渡慶次はその影に近づくと、上間の口を押えていた手を掴んだ。


そしてそれを捻るようにして引き上げた。



「……いてててて」


緊迫感にそぐわない棒読みのような低い声が響く。



「――お前は」


渡慶次は目を見開いた。


それはクラスでも1位2位を争うほど影の薄い男子、


知念繁(ちねんしげる)だった。


「お前、この非常事態に乗じて何をしようとしてんだよ!」


内気な彼がまさかそんなことをするわけがないという思いと、万が一そんなことをしようとしたら許さないという思いが交錯し、渡慶次は知念を睨み落とした。


「ええ……」


知念は捻り上げられた腕が痛いのか、渡慶次に心底呆れているのか、片目を細めながら言った。


「違うの、渡慶次くん。勘違いしないで」


上間が間に入って渡慶次の腕を払った。


「私が急に現れた知念くんにびっくりしちゃっただけなの」


「―――あそ」


渡慶次は上間を見下ろした。

だいぶ態度は卑屈だが、久しぶりに目があった気がする彼女は、すぐに視線を知念に戻してしまった。
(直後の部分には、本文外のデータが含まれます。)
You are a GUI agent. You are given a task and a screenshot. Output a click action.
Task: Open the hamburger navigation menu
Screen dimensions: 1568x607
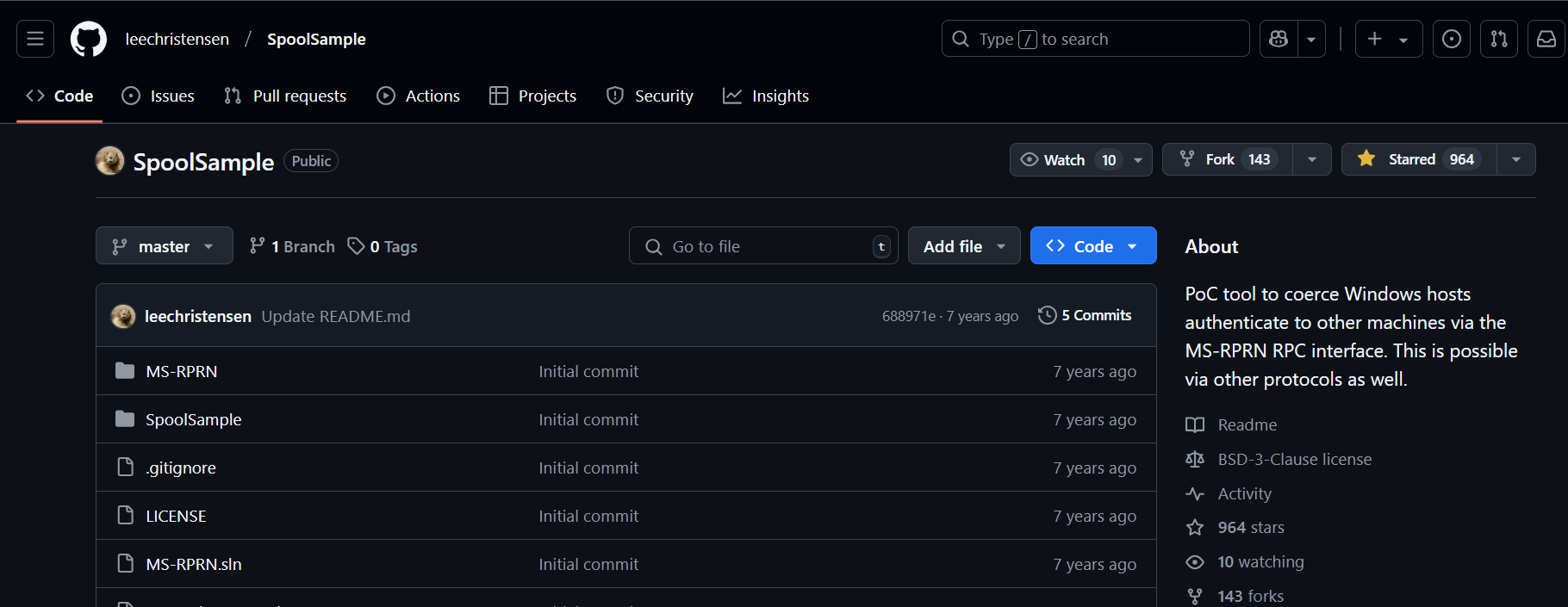point(35,39)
「ホント、お化けみたいにヌッて現れるんだもん……!」

笑いながら言う上間に、


「ごめんね」

知念が相変わらず感情を交えず返事をしたそのとき、


カタン。


廊下の方から音がした気がした。

ほぼ同時に校長のデスクの裏側にしゃがみ込んだ。


「…………」


「――――」


「…………?」


目を見合わせる。

何も聞こえない。


3人は誰からともなくため息をついた。


「……こんなとこにいるより、1階から外に逃げた方がいいんじゃないの」


渡慶次が上間と知念を交互に見ながら言うと、上間が首を振った。


「ダメだったの。窓も昇降口も全部施錠されてて――」


「?鍵なんて開ければいいじゃん」


「最後まで聞きなさいよ!開けようとしたの!」


もっと上間と会話をしていたかったのに、ぷいと向こうを見てしまった彼女の代わりに知念が話し出した。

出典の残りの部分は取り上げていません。